## [TASK]
In the entries that follow, how many lines contain "agent"? Please reply with only the number.
________________
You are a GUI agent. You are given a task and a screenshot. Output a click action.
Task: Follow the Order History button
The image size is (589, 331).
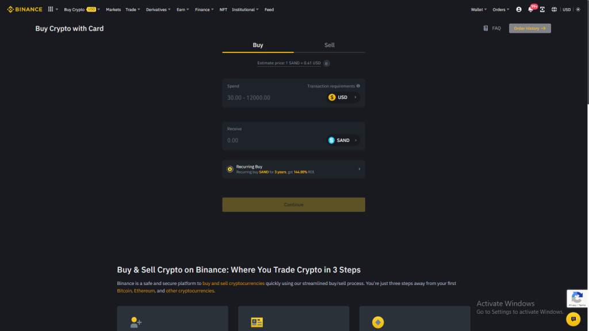click(x=529, y=28)
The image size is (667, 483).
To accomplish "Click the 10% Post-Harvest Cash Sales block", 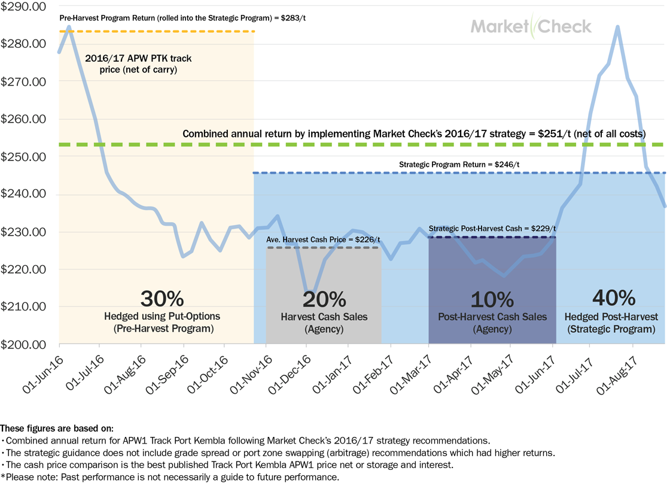I will click(492, 311).
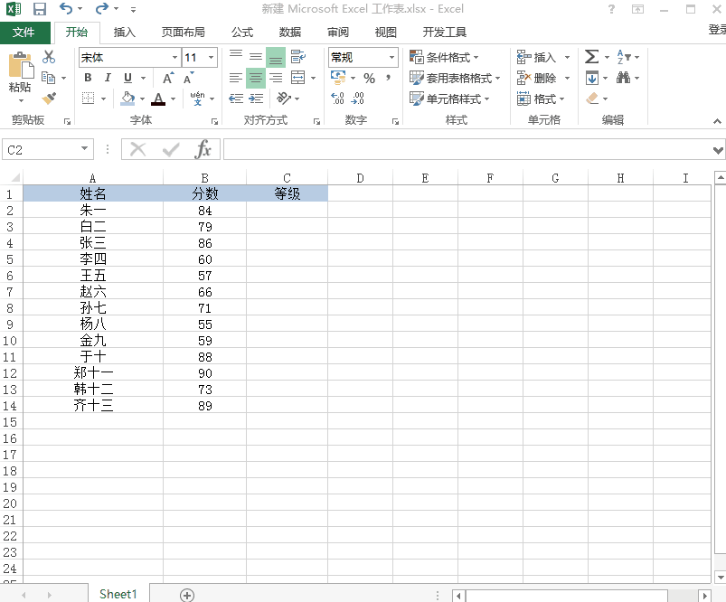The image size is (726, 602).
Task: Toggle bold formatting on selection
Action: [87, 78]
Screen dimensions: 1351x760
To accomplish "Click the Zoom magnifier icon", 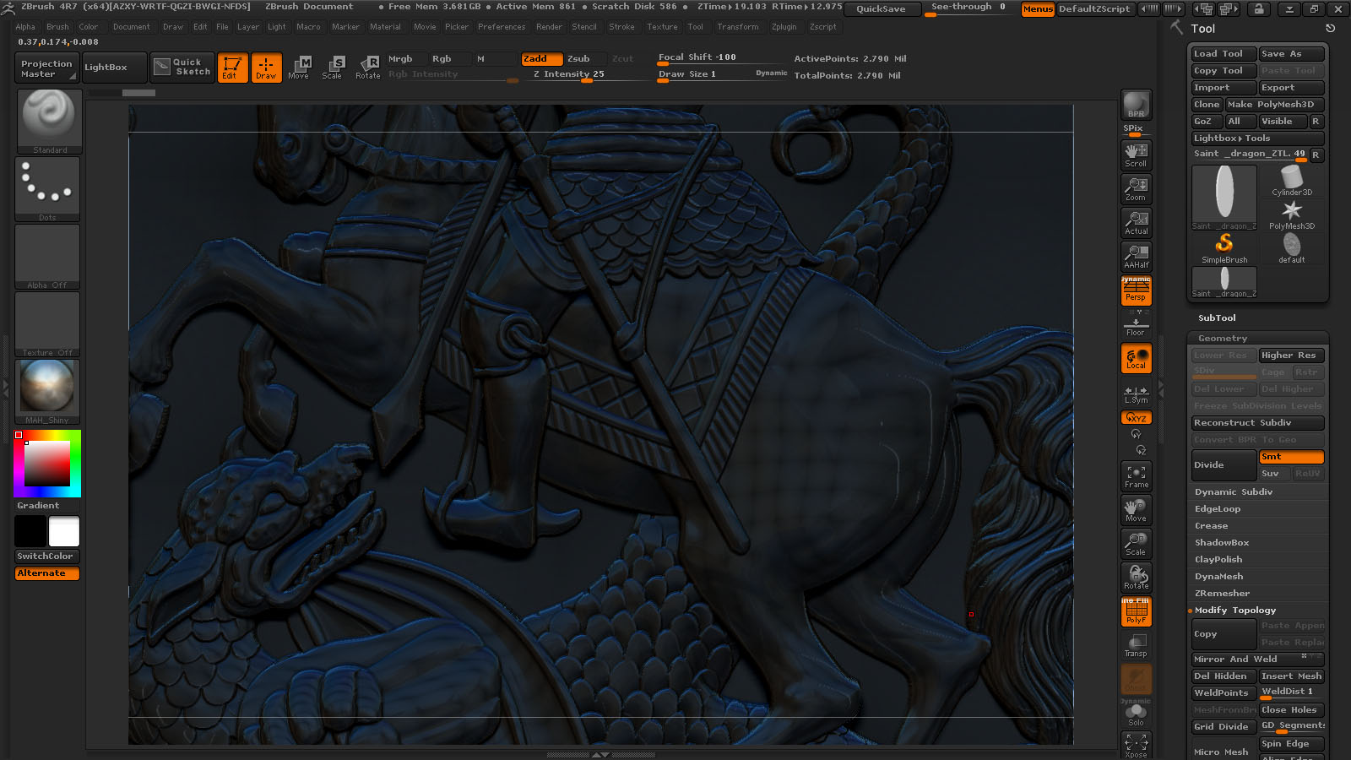I will [1136, 188].
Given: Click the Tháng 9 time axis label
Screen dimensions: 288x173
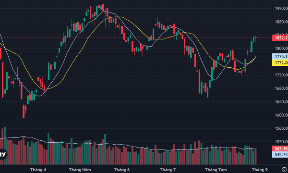Looking at the screenshot, I should (x=260, y=170).
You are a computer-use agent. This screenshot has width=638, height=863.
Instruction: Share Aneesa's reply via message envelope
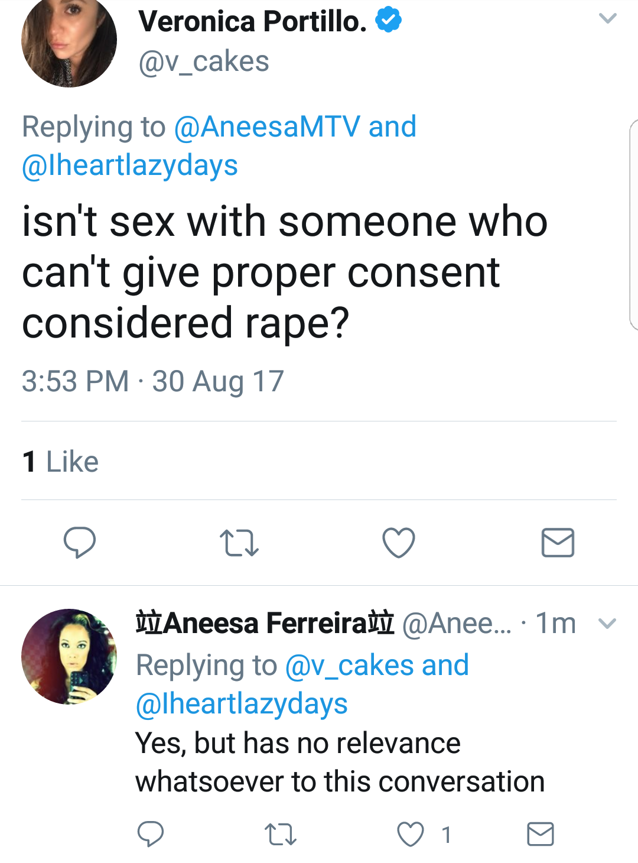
________________
## [ANSWER TO THIS TASK]
2